» Exercises
1) Answer these from the Travelling Salesman post:
(a) In the example with edge lengths 1, 2, 3, what are the corresponding edges of the new problem?
(b) After the set Q is sorted in ascending order, what is its k minimum?
(c) What is assumed about the elements of Q?
2) Copy word for word the part of the Travelling Salesman post from "Here is one" to "k smallest elements.".

____ Source document

Consider the Travelling Salesman Problem:
Given N cities connected by edges of varying weights. Given a city A what is the shortest path for visiting all the cities exactly once that returns back to A
and the Max Travelling Salesman Problem:
Given N cities connected by edges of varying weights. Given a city A what is the largest path for visiting all the cities exactly once that returns back to A
Notice the following: If we take all the edge lengths of regular Travelling Salesman and we compute their reciprocals for example if we have edge lengths: 1, 2, 3 we form a new problem with corresponding edges 1, 1/2, 1/3 we can then solve regular Travelling Salesman with Max Travelling salesman.
Does this work?
An equivalent notion is the following:
Given a set of numbers
$Q = {x_1, x_2, x_3 ... x_n}$
if a k element minimum of the set is
${y_1, y_2, y_3 ... y_k}$
such that $y_i$ are all members of Q
Then:
Given a set of numbers
$Q' = {\frac{1}{x_1},\frac{1}{x_2},\frac{1}{x_3}... \frac{1}{x_n}}$
The k element maximum of the set is:
${\frac{1}{y_1},\frac{1}{y_2},\frac{1}{y_3}... \frac{1}{y_n}}$
^how do you prove that?
Here is one solution I believe
Take the set $Q = x_1,x_2,x_3...x_n$
And sort it in ascending order
Now the k minimum of the set is simply the first k elements since those are the k smallest elements.
Now consider the number $\frac{1}{x_i}$
If $x_i > 0$ then as $x_i ==> \infty$ $\frac{1}{x_i} ==> 0$
Therefore if we assume that $Q$ contains only positive elements, then the k element maximum of the set
${\frac{1}{x_1},\frac{1}{x_2},\frac{1}{x_3}...\frac{1}{x_n}}$
are the reciprocals of the k element minimum of the set
$Q = x_1,x_2,x_3...x_n$

________
____ Supplied material

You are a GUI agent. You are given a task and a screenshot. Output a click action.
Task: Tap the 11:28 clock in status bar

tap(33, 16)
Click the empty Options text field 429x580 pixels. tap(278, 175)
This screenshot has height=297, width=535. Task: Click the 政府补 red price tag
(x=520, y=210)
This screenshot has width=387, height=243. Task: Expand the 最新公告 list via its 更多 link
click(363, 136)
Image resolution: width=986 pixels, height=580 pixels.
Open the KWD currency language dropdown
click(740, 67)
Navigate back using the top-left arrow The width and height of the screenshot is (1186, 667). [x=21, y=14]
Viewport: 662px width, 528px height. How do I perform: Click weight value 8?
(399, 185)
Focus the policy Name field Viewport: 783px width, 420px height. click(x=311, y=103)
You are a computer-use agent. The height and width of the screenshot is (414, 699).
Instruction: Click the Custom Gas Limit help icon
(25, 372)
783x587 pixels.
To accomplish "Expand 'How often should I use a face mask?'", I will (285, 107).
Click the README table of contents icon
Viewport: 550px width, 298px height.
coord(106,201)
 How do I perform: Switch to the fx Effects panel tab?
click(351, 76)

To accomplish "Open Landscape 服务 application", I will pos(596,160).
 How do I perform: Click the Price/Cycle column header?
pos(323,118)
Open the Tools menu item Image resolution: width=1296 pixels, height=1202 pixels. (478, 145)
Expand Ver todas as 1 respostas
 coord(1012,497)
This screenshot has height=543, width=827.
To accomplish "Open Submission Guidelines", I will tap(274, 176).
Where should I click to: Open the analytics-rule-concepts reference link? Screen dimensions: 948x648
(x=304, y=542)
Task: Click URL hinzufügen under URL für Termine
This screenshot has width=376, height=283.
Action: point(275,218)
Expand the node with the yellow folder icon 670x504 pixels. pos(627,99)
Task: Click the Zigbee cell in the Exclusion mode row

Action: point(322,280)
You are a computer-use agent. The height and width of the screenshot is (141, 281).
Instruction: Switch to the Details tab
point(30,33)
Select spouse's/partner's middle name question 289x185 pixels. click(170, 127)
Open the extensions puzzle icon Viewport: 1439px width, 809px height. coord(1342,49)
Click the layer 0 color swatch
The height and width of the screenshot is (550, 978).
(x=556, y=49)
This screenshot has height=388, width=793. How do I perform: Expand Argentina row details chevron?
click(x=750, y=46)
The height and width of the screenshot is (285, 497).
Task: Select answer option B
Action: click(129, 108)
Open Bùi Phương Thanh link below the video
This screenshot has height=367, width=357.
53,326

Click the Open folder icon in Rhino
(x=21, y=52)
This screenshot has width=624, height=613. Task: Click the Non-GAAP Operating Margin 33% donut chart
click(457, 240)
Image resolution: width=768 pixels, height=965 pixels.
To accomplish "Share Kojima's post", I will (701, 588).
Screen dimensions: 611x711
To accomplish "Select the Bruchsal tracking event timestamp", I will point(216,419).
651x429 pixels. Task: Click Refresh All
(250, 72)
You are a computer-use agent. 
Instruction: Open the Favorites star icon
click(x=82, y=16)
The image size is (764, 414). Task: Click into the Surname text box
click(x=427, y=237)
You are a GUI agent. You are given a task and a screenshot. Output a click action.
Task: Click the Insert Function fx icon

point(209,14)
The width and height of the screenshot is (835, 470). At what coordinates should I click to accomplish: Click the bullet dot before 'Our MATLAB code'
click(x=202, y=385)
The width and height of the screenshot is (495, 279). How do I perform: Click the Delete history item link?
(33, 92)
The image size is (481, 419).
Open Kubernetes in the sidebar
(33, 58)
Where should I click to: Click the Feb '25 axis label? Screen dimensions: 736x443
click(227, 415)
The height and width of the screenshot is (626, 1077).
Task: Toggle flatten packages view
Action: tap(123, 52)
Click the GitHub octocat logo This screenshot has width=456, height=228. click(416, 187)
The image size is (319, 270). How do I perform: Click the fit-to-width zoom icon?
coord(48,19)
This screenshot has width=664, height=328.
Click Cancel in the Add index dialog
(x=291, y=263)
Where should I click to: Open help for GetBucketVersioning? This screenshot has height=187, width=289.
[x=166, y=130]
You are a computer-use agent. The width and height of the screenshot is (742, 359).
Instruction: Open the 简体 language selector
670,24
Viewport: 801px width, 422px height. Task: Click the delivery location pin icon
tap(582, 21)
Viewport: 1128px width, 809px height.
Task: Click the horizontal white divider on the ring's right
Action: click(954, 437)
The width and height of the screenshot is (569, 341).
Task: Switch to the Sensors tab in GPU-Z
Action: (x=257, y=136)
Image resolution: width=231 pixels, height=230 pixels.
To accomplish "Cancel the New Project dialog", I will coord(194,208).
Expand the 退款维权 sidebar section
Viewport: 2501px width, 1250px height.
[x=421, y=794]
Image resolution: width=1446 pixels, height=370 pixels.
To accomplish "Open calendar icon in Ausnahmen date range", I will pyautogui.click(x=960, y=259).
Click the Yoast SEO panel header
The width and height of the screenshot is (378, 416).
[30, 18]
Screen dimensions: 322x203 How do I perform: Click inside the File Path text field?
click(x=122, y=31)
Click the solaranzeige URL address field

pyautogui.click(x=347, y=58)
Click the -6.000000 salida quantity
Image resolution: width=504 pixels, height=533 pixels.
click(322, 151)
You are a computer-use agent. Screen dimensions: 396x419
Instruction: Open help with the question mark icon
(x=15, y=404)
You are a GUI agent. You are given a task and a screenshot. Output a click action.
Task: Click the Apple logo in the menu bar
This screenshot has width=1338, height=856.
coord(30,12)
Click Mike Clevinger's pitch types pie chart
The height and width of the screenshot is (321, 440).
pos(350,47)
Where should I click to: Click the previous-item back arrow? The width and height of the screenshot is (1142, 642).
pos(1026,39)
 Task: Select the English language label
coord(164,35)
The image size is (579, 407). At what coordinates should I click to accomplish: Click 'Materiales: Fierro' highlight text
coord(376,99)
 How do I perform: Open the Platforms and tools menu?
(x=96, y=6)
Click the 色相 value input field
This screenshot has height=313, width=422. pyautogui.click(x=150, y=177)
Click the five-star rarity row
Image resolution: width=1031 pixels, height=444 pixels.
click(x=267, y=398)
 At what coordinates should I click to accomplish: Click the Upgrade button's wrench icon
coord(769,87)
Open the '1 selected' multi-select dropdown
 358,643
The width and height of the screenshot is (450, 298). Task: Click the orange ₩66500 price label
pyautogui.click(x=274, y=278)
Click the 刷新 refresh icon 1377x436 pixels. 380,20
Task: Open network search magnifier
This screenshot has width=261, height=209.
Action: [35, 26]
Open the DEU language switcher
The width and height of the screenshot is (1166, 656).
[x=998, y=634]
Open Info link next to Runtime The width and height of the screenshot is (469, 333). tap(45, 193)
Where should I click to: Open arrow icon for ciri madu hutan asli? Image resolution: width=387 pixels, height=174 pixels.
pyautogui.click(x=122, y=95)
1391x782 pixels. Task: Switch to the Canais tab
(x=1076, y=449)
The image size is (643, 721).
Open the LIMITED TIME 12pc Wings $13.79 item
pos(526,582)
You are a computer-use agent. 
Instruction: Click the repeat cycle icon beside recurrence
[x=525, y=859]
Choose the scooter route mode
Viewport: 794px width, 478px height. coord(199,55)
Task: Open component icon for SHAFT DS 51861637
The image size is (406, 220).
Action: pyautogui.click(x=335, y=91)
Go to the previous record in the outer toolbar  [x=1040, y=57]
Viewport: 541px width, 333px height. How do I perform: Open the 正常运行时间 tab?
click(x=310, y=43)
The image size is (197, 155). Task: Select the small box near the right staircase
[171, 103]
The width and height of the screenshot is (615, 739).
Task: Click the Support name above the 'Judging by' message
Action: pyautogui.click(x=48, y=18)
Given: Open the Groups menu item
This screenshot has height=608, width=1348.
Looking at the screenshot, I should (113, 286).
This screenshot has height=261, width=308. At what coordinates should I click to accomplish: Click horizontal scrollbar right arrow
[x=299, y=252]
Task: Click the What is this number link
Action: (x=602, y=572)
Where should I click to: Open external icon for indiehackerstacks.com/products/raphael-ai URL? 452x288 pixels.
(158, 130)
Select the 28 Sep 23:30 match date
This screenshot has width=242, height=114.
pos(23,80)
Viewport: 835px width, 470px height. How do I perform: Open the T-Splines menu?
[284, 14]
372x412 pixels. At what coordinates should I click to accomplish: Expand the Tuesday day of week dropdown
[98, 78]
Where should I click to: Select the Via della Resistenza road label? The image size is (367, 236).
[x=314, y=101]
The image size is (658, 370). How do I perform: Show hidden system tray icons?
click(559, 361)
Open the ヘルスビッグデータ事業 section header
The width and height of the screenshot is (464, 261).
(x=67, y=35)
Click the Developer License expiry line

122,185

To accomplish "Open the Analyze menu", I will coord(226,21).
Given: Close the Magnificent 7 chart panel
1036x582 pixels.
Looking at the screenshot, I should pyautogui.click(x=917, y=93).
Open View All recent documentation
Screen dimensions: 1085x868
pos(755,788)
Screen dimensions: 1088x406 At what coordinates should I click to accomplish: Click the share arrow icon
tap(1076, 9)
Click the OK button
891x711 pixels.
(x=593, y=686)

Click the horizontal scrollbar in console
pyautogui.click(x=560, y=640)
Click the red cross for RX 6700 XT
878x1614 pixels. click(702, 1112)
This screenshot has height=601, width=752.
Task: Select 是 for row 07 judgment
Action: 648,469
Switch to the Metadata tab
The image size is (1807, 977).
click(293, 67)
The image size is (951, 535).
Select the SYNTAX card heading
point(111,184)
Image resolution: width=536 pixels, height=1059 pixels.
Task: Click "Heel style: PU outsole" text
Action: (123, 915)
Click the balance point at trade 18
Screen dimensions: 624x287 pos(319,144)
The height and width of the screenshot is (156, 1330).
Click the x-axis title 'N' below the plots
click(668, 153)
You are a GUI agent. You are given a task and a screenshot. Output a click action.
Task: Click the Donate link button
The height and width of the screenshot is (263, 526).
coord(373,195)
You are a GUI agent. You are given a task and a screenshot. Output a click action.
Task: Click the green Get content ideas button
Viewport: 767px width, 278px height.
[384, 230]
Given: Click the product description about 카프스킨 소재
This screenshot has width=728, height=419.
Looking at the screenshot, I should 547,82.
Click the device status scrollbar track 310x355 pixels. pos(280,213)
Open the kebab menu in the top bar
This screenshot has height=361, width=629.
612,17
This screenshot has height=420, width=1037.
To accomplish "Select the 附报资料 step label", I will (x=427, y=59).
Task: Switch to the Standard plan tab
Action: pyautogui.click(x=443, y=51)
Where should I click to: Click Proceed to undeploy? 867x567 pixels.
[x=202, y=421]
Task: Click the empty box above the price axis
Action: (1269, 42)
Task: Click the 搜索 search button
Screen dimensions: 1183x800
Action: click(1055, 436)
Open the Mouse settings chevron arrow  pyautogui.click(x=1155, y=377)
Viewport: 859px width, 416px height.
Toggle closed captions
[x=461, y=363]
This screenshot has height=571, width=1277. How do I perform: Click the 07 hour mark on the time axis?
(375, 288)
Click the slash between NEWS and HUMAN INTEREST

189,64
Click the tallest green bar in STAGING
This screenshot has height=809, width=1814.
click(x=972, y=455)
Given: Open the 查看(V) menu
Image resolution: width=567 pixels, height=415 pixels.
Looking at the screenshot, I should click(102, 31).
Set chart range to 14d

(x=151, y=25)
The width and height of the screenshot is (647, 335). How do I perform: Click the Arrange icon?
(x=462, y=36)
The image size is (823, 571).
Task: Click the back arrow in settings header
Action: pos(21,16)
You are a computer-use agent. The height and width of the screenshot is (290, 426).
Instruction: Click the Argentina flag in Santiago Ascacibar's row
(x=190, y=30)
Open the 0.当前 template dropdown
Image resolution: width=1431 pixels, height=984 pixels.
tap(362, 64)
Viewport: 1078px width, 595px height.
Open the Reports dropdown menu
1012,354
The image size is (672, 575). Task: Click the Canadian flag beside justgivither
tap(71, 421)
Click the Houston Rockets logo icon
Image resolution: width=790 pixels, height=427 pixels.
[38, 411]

________

» Solutions to the exercise
1)
(a) 1, 1/2, 1/3
(b) The first k elements, since those are the k smallest elements.
(c) That Q contains only positive elements.

2)
Here is one solution I believe
Take the set $Q = x_1,x_2,x_3...x_n$
And sort it in ascending order
Now the k minimum of the set is simply the first k elements since those are the k smallest elements.